- [TEXTE RETENU]
+++++

Les méthodes de provisionnement permettent d’utiliser des informations sur les sinistres que ne permettent pas les méthodes agrégées. Elles sont particulièrement intéressantes pour des sinistres complexes au déroulement volatil, comme les sinistres graves.
La méthode proposée ici ne se substitue pas aux méthodes traditionnelles. Elle enrichit les outils actuels d’estimation des provisions en ajustant les biais d’observation des sinistres longs et coûteux.
Provisionnement individuel : un cadre théorique solide
Les travaux présentés dans cet article s’inspirent directement de l’étude « Tree-based censored regression with applications in insurance » par O. Lopez, X. Milhaud et P. Thérond. Cette étude présente les bases d’une modélisation des sinistres en tenant compte des données censurées. Les données censurées désignent ici les sinistres qui sont toujours en cours de traitement au moment de l’observation.
Cette approche permet de mieux cerner les spécificités des sinistres individuels, tout en corrigeant les biais dus aux sinistres non liquidés, notamment en matière de sinistres longs ou coûteux.
Modélisation des variables explicatives
La méthode repose sur la modélisation de l’impact des variables explicatives X sur le coût total d’un sinistre M et sa durée de vie T. Elle s’appuie sur une fonction de perte, minimisée pour prédire ces deux paramètres à partir des données disponibles.
Cependant, en assurance, les données de sinistres présentent fréquemment de la censure. C’est-à-dire que certaines informations sont partiellement observées, en particulier pour les sinistres à long développement.
Pour remédier à cela, la méthode utilise des poids calculés via l’estimateur de Kaplan-Meier. Ces poids permettent de surmonter deux contraintes liées à la censure des données.
Premièrement, ils rendent possible l’estimation de la fonction de répartition F(M,T,X), même lorsque les observations sont incomplètes.
Deuxièmement, ils corrigent les biais dus à la sous-représentation des sinistres longs dans les bases de données non censurées. En effet, les sinistres de longue durée sont généralement moins représentés que les sinistres courts dans les données des assureurs. À un instant t donné, un sinistre long a davantage de chances de ne pas être entièrement liquidé et donc d’être censuré.

+++++

- [DONNÉES DE TRAVAIL]
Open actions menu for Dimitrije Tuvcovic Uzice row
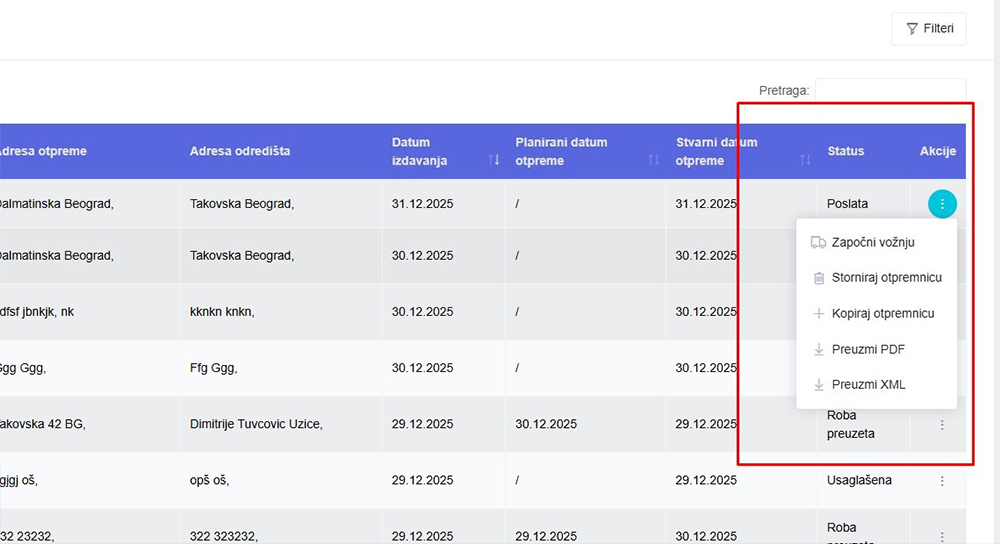Screen dimensions: 1000x544 pyautogui.click(x=942, y=425)
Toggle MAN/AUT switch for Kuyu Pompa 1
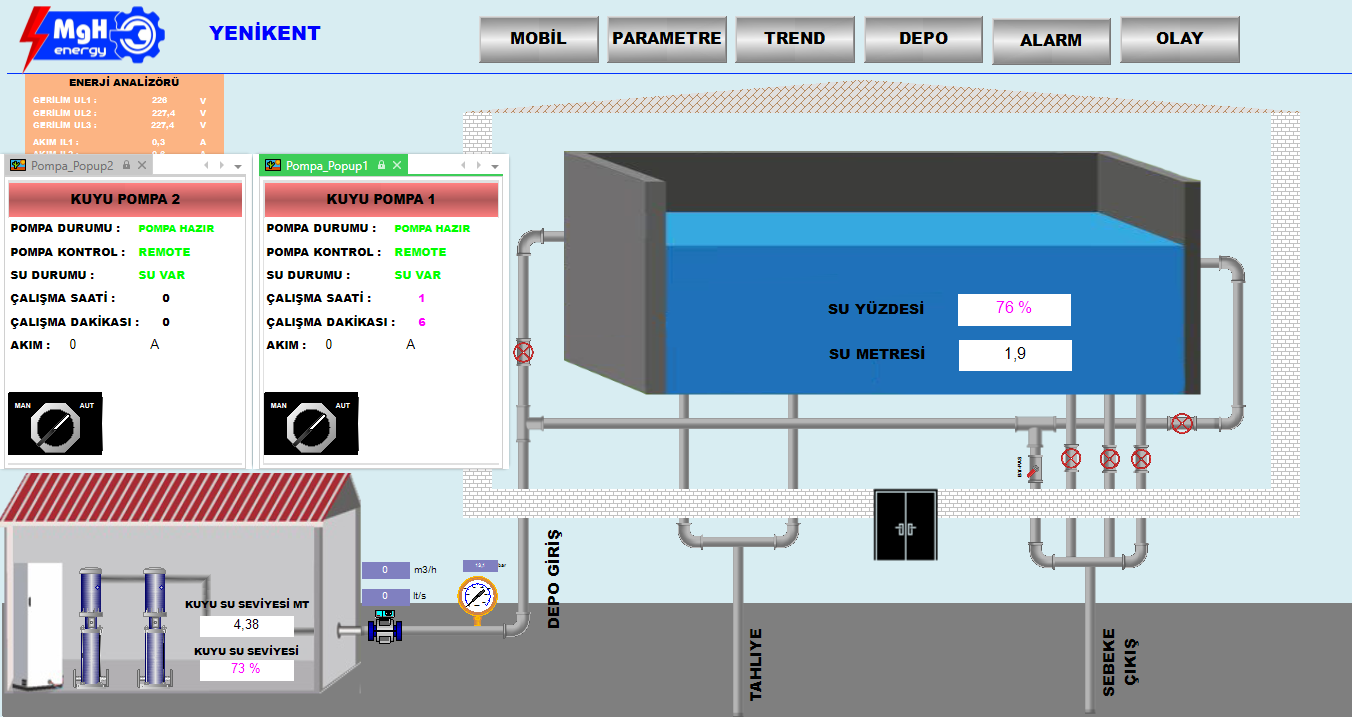The width and height of the screenshot is (1352, 717). 311,424
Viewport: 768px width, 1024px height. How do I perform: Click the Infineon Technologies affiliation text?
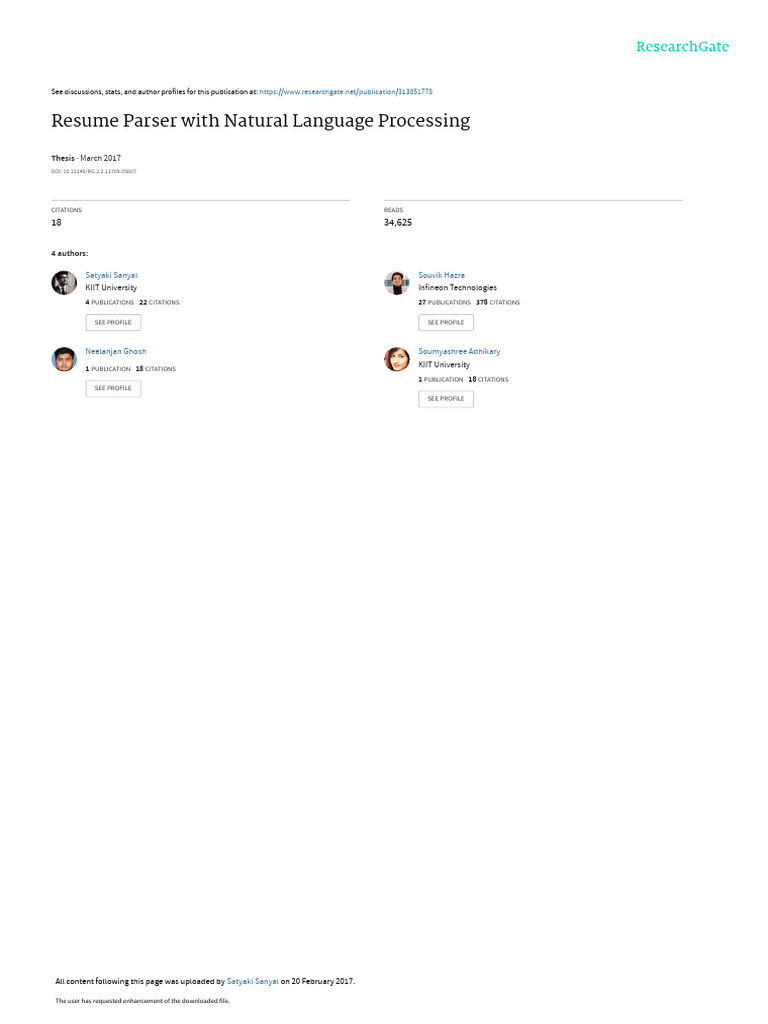457,288
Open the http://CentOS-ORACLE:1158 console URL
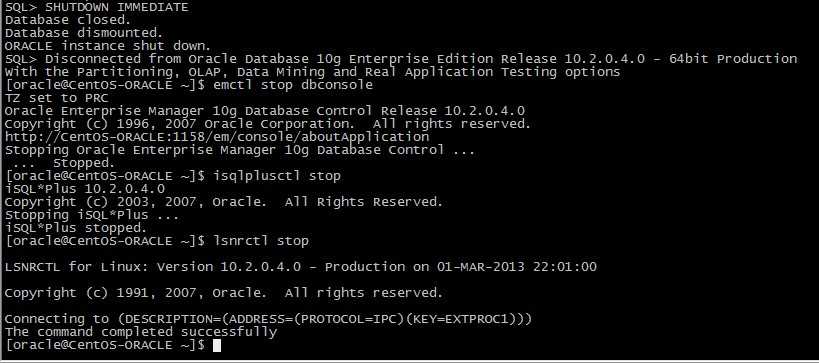 (217, 137)
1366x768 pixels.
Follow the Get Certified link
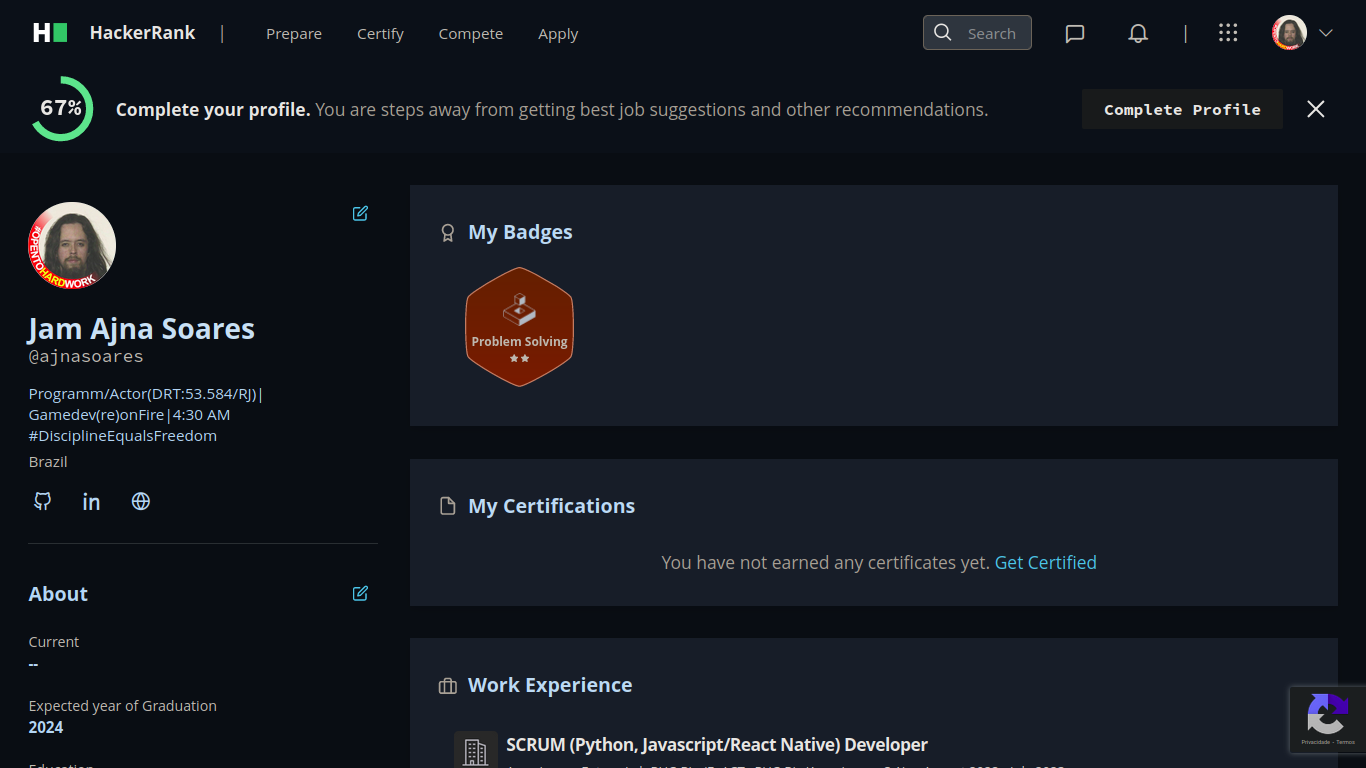(x=1045, y=562)
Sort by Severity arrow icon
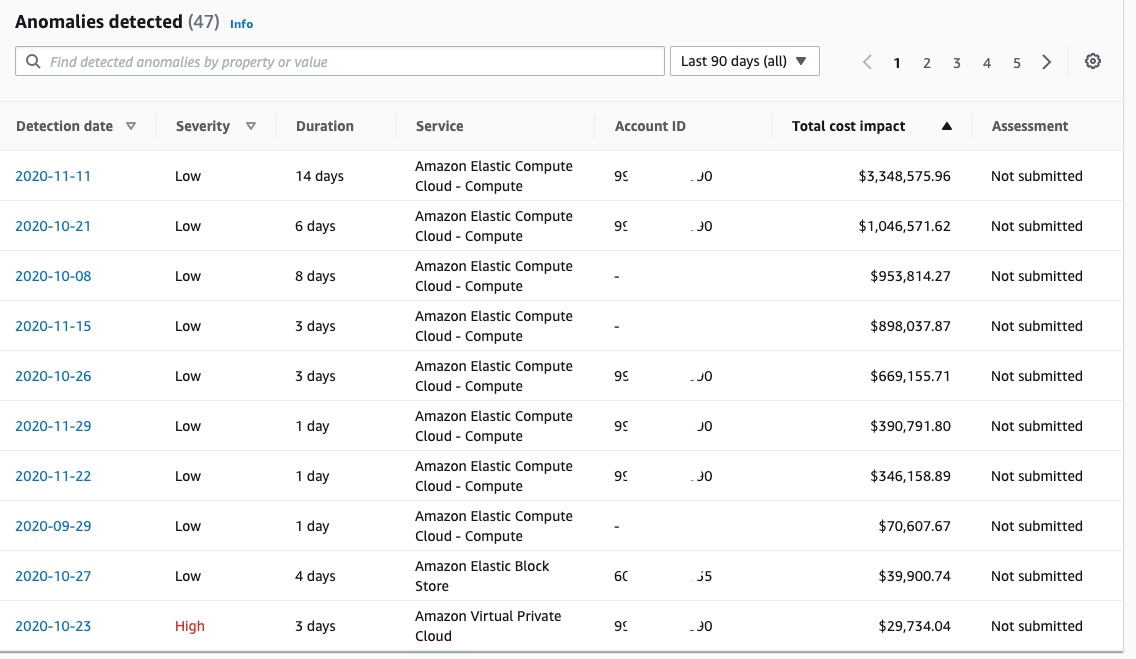 [251, 127]
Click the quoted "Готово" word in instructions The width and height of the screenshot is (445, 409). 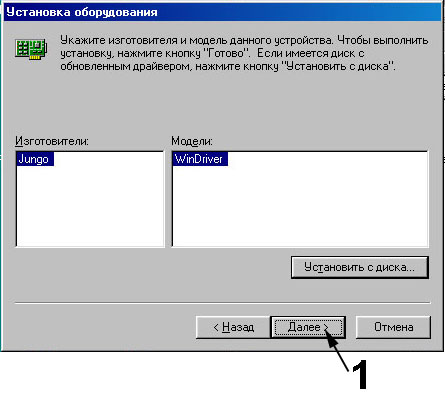(x=226, y=53)
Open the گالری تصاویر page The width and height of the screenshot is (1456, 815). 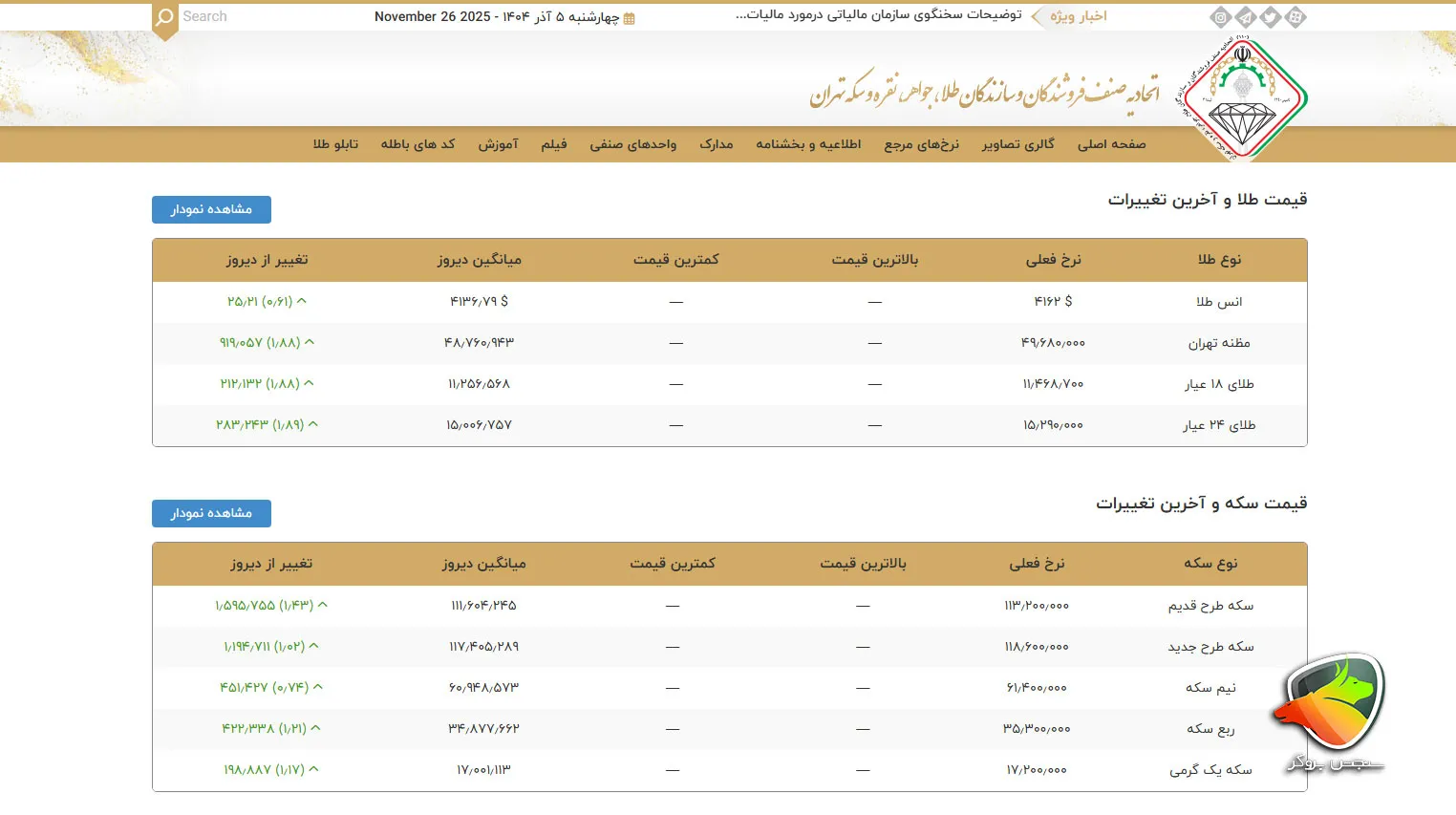(1017, 144)
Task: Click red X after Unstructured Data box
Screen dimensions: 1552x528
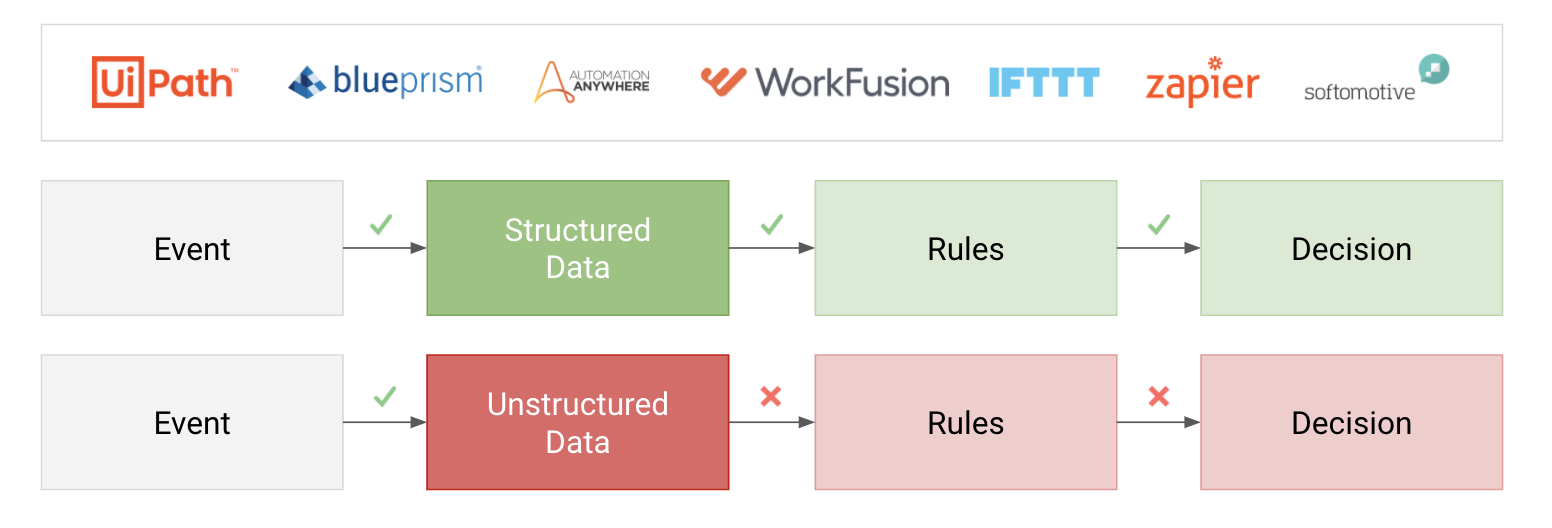Action: 770,397
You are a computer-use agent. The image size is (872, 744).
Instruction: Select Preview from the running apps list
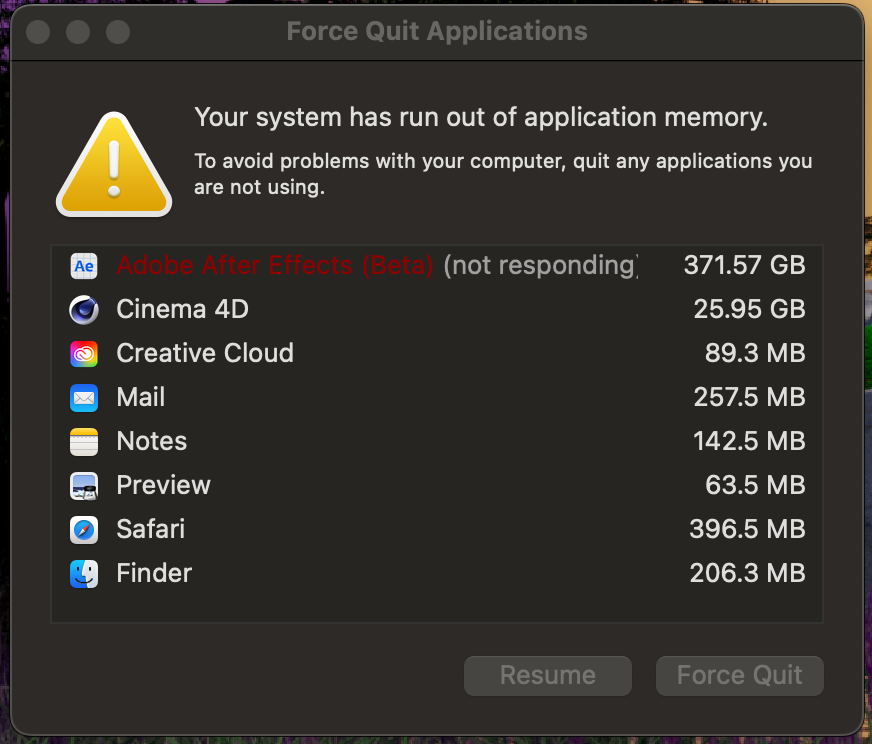(163, 485)
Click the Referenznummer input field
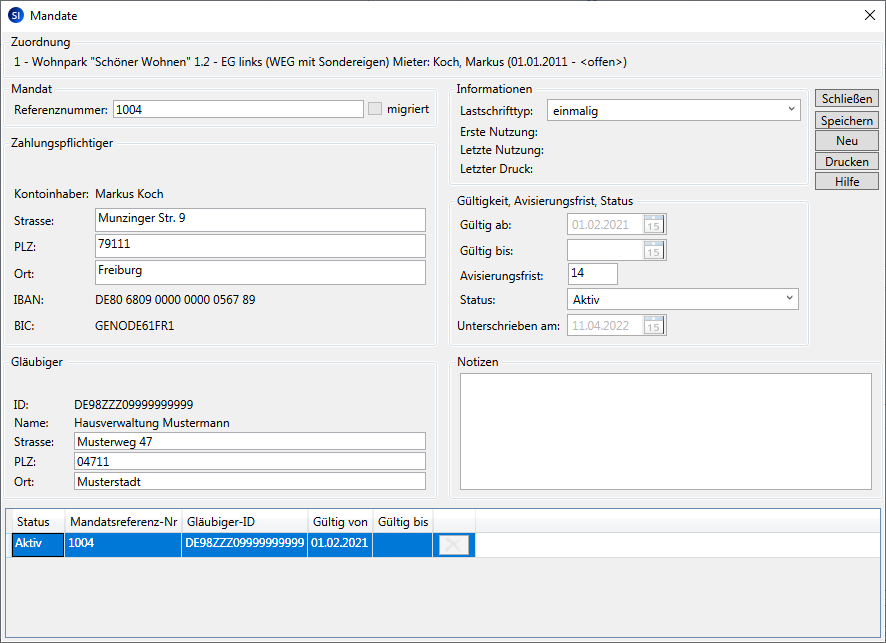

+++++

- [TÂCHES À FAIRE]
a: Pouvez-vous remettre à l'échelle les enregistrements, de la ligne qui contient « You are a computer-use » jusqu'à la fin des enregistrements, en recopiant ces lignes, consignes comprises, avec les coordonnées des réponses multipliées par 0,4 et arrondies à l'entier (demis vers le haut) ? Laissez les images de côté.
b: Pouvez-vous prolonger le texte sur le provisionnement individuel des sinistres au-delà de sa dernière phrase ?
Le texte et les enregistrements n'ont aucun rapport entre eux.

- [RÉPONSES PAR TÂCHE]
a:
You are a computer-use agent. The image size is (872, 744).
Instruction: Select Preview from the running apps list
(65, 194)
Click the Referenznummer input field

b:
En attribuant un poids plus élevé aux sinistres longs dans les données d’apprentissage, ces poids permettent de compenser ce biais, améliorant ainsi la précision des estimations.
Mise en œuvre avec l’algorithme CART
Concrètement, l’algorithme CART (Classification and Regression Trees) est utilisé pour segmenter les sinistres en groupes homogènes en fonction des variables explicatives X.
Adapté aux données censurées grâce aux pondérations de Kaplan-Meier, cet algorithme permet de modéliser la relation entre les caractéristiques propres du sinistre, telles que le délai de déclaration du sinistre ou encore le type de véhicule, et sa vie (ici représentée par sa durée de vie ou son coût total).
Cette approche permet une meilleure prise en compte des sinistres longs ou coûteux, tout en corrigeant les effets des données partiellement observées.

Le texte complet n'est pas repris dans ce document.